*** Available data ***

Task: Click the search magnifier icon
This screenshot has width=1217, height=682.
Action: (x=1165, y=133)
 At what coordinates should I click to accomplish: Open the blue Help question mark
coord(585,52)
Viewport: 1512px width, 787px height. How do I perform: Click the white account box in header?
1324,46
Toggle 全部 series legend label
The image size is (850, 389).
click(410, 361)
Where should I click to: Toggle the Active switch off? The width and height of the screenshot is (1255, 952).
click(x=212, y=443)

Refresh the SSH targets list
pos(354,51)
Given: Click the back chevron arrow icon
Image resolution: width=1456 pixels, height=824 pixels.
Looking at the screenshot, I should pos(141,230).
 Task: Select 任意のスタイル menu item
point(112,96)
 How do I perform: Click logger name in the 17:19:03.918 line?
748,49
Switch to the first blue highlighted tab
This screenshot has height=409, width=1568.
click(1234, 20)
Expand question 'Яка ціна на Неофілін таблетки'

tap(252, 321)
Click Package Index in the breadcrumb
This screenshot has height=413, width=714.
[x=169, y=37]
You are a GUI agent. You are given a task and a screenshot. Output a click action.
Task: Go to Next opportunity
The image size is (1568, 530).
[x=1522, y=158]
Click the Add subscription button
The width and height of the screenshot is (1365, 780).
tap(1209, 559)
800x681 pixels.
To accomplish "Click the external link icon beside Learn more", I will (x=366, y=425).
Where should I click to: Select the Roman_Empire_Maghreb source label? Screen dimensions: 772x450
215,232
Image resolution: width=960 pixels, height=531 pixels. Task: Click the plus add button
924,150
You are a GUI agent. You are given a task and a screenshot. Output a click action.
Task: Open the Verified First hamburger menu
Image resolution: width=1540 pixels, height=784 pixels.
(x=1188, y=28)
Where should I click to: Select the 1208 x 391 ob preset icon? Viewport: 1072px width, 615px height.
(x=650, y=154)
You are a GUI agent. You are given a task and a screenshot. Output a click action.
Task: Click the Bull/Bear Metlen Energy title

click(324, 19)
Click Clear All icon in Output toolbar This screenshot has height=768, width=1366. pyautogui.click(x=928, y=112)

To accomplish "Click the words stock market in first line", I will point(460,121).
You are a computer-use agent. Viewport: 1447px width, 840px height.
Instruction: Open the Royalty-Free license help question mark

***

> _What is needed_
The data given above must be transcribed exactly and completely.

> _Answer for the task_
Task: Click the search magnifier icon
This screenshot has width=1217, height=682.
Action: (x=1165, y=133)
 At what coordinates should I click to accomplish: Open the blue Help question mark
coord(585,52)
Viewport: 1512px width, 787px height. How do I perform: Click the white account box in header?
1324,46
Toggle 全部 series legend label
The image size is (850, 389).
click(410, 361)
Where should I click to: Toggle the Active switch off? The width and height of the screenshot is (1255, 952).
click(x=212, y=443)

Refresh the SSH targets list
pos(354,51)
Given: Click the back chevron arrow icon
Image resolution: width=1456 pixels, height=824 pixels.
Looking at the screenshot, I should pos(141,230).
 Task: Select 任意のスタイル menu item
point(112,96)
 How do I perform: Click logger name in the 17:19:03.918 line?
748,49
Switch to the first blue highlighted tab
This screenshot has height=409, width=1568.
click(1234, 20)
Expand question 'Яка ціна на Неофілін таблетки'

tap(252, 321)
Click Package Index in the breadcrumb
This screenshot has height=413, width=714.
[x=169, y=37]
You are a GUI agent. You are given a task and a screenshot. Output a click action.
Task: Go to Next opportunity
The image size is (1568, 530).
[x=1522, y=158]
Click the Add subscription button
The width and height of the screenshot is (1365, 780).
tap(1209, 559)
800x681 pixels.
To accomplish "Click the external link icon beside Learn more", I will (x=366, y=425).
Where should I click to: Select the Roman_Empire_Maghreb source label? Screen dimensions: 772x450
215,232
Image resolution: width=960 pixels, height=531 pixels. Task: Click the plus add button
924,150
You are a GUI agent. You are given a task and a screenshot. Output a click action.
Task: Open the Verified First hamburger menu
Image resolution: width=1540 pixels, height=784 pixels.
(x=1188, y=28)
Where should I click to: Select the 1208 x 391 ob preset icon? Viewport: 1072px width, 615px height.
(x=650, y=154)
You are a GUI agent. You are given a task and a screenshot. Output a click action.
Task: Click the Bull/Bear Metlen Energy title

click(324, 19)
Click Clear All icon in Output toolbar This screenshot has height=768, width=1366. pyautogui.click(x=928, y=112)

To accomplish "Click the words stock market in first line", I will point(460,121).
You are a computer-use agent. Viewport: 1447px width, 840px height.
Instruction: Open the Royalty-Free license help question mark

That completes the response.